§ **Task description**: Could you output all of the records below exactly as they appear?

━━━━━━━━━━━━━━━━━━━━

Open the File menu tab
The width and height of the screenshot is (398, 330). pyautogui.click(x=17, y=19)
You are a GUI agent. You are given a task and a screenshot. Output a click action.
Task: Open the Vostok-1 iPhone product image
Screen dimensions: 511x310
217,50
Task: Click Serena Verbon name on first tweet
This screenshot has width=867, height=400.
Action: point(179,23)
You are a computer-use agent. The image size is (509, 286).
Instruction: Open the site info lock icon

━━━━━━━━━━━━━━━━━━━━

§ **Response area**:
Open the File menu tab
The width and height of the screenshot is (398, 330). pyautogui.click(x=17, y=19)
You are a GUI agent. You are given a task and a screenshot. Output a click action.
Task: Open the Vostok-1 iPhone product image
Screen dimensions: 511x310
217,50
Task: Click Serena Verbon name on first tweet
This screenshot has width=867, height=400.
Action: point(179,23)
You are a computer-use agent. The image size is (509, 286).
Instruction: Open the site info lock icon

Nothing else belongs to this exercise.